PROBLEM: From the line containing "Instruction: Click Next to find next match" down to the last line of the data, output each line word for word and include nothing else.
═══ DATASET ENTRIES ═══
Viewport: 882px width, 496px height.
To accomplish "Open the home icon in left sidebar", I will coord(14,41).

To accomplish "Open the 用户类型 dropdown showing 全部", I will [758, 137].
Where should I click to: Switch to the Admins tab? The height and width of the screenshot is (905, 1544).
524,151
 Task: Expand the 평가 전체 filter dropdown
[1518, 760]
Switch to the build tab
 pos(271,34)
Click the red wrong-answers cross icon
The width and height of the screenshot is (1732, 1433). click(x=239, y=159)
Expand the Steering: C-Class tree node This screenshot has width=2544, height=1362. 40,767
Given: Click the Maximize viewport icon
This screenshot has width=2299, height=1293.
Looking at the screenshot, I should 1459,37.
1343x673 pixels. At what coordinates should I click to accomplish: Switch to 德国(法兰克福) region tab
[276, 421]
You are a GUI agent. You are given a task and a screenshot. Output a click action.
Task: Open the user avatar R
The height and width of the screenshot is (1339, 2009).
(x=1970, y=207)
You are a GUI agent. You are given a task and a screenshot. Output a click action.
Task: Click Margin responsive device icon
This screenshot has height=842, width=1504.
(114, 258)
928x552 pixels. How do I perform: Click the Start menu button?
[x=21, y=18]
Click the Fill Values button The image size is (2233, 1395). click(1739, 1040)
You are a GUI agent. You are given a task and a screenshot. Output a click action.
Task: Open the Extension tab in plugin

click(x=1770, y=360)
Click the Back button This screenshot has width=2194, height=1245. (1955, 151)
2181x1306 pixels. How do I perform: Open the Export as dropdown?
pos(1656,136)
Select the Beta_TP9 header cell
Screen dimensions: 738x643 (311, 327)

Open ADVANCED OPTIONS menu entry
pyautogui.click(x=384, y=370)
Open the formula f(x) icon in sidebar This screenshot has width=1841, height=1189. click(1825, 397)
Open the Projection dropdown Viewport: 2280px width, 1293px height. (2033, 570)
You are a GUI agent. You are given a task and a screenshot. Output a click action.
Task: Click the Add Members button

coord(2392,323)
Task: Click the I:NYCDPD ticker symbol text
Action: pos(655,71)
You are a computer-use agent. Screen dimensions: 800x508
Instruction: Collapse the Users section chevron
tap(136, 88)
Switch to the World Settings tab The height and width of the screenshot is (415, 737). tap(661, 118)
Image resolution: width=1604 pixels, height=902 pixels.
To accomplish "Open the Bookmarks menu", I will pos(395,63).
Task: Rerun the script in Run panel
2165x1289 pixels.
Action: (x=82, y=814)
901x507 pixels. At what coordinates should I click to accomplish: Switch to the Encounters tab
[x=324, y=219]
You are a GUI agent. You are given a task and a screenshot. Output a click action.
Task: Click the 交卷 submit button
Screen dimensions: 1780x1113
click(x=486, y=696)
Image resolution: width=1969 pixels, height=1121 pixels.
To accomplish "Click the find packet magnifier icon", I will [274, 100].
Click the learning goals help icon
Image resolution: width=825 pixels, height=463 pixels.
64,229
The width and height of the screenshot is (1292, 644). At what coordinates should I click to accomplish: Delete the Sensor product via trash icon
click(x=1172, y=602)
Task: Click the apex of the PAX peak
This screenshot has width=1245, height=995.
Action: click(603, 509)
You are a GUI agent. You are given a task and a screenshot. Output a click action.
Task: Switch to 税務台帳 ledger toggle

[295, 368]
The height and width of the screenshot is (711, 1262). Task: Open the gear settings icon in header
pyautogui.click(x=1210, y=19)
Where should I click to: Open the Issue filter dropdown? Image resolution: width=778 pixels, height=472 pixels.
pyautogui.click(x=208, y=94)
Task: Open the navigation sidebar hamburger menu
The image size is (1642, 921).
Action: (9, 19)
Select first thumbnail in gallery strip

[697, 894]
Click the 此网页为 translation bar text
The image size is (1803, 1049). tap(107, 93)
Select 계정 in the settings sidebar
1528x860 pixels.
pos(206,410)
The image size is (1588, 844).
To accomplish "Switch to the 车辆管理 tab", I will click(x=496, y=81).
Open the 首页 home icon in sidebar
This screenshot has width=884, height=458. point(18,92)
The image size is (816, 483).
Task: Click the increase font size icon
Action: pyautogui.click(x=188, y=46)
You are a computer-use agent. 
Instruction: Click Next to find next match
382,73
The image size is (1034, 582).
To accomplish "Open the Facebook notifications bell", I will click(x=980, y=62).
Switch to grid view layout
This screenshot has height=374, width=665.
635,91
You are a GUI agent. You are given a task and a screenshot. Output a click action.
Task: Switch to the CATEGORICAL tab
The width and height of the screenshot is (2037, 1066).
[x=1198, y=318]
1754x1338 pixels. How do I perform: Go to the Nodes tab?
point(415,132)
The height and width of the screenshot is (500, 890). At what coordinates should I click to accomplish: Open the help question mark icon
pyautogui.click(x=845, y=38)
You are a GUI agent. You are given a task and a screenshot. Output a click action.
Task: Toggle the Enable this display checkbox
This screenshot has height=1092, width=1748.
═══
WRITTEN SOLUTION:
Instruction: Click Next to find next match
382,73
The image size is (1034, 582).
To accomplish "Open the Facebook notifications bell", I will click(x=980, y=62).
Switch to grid view layout
This screenshot has height=374, width=665.
635,91
You are a GUI agent. You are given a task and a screenshot. Output a click action.
Task: Switch to the CATEGORICAL tab
The width and height of the screenshot is (2037, 1066).
[x=1198, y=318]
1754x1338 pixels. How do I perform: Go to the Nodes tab?
point(415,132)
The height and width of the screenshot is (500, 890). At what coordinates should I click to accomplish: Open the help question mark icon
pyautogui.click(x=845, y=38)
You are a GUI agent. You are given a task and a screenshot. Output a click action.
Task: Toggle the Enable this display checkbox
This screenshot has height=1092, width=1748.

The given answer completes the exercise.